=== EXERCISE AIM ===
Starting at the line that contains "The height and", write out every line to the end of the records below exactly, and leave out the pictures.

*** SUPPLIED DATA Section Begins ***

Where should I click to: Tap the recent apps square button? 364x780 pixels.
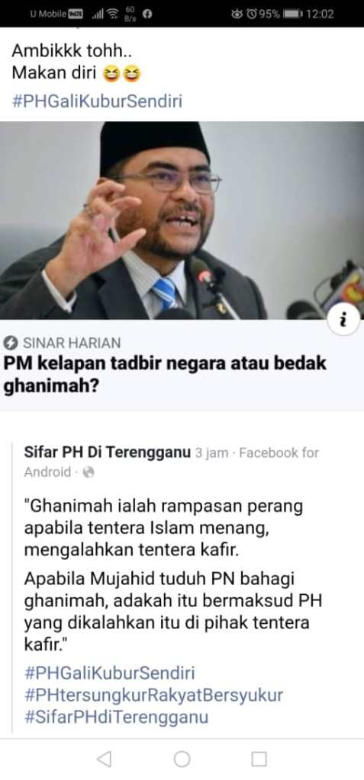tap(259, 759)
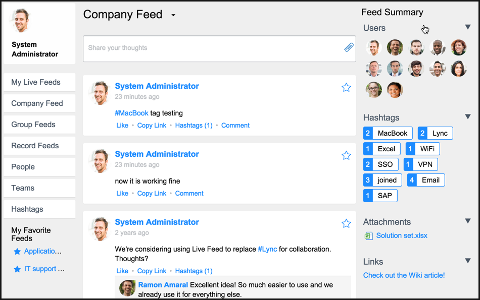
Task: Collapse the Users section
Action: pos(468,27)

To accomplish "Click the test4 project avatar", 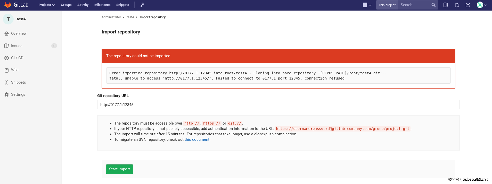I will click(x=8, y=19).
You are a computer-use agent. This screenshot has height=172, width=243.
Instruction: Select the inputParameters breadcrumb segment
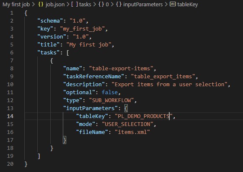[143, 4]
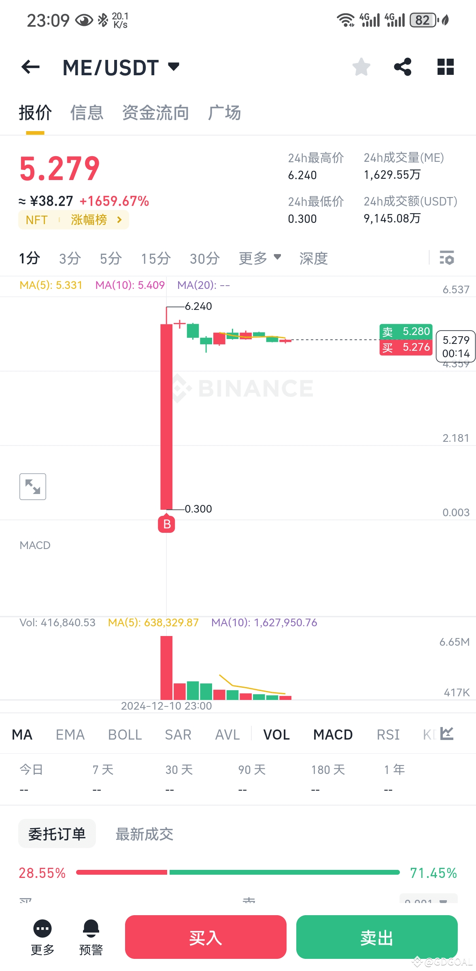Switch to the 资金流向 tab

(155, 113)

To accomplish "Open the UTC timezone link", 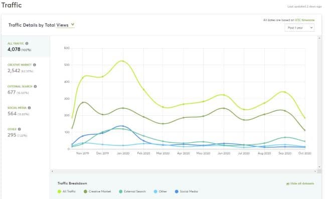I will pos(304,20).
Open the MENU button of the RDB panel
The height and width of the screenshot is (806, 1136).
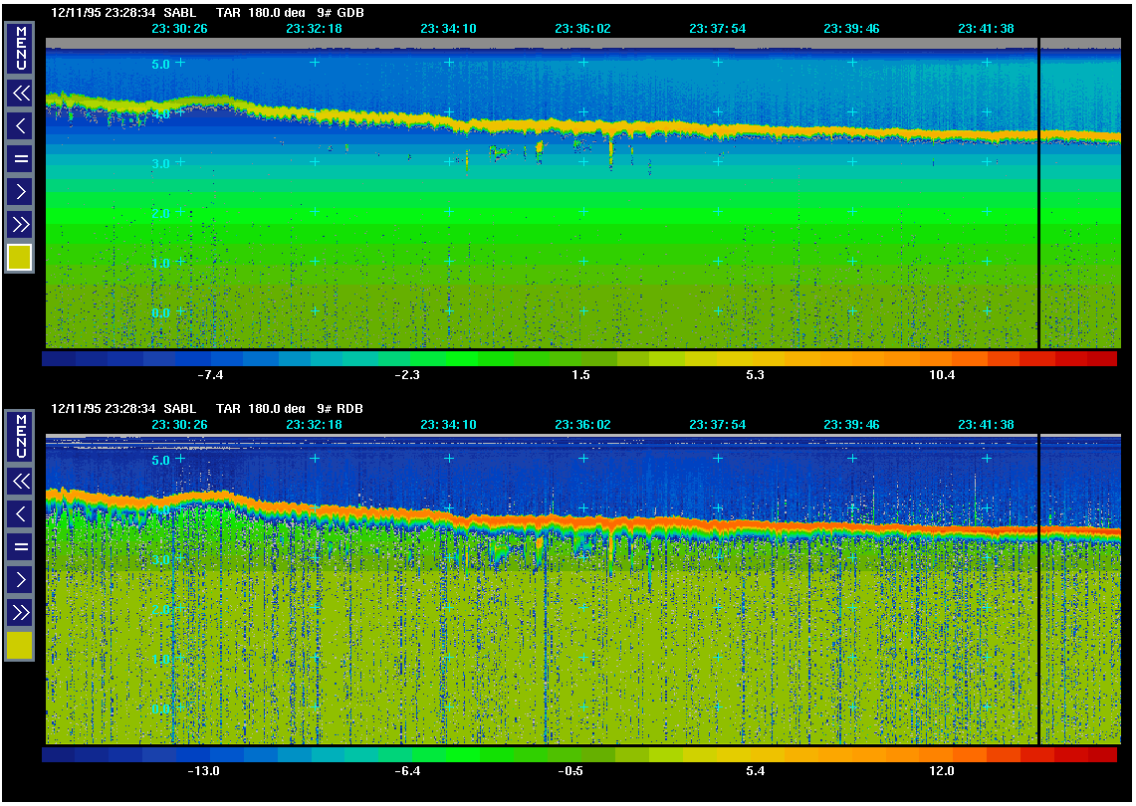tap(20, 437)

*** SUPPLIED DATA Section Ends ***

=== RESPONSE TO THIS EXERCISE ===
The height and width of the screenshot is (806, 1136).
tap(20, 437)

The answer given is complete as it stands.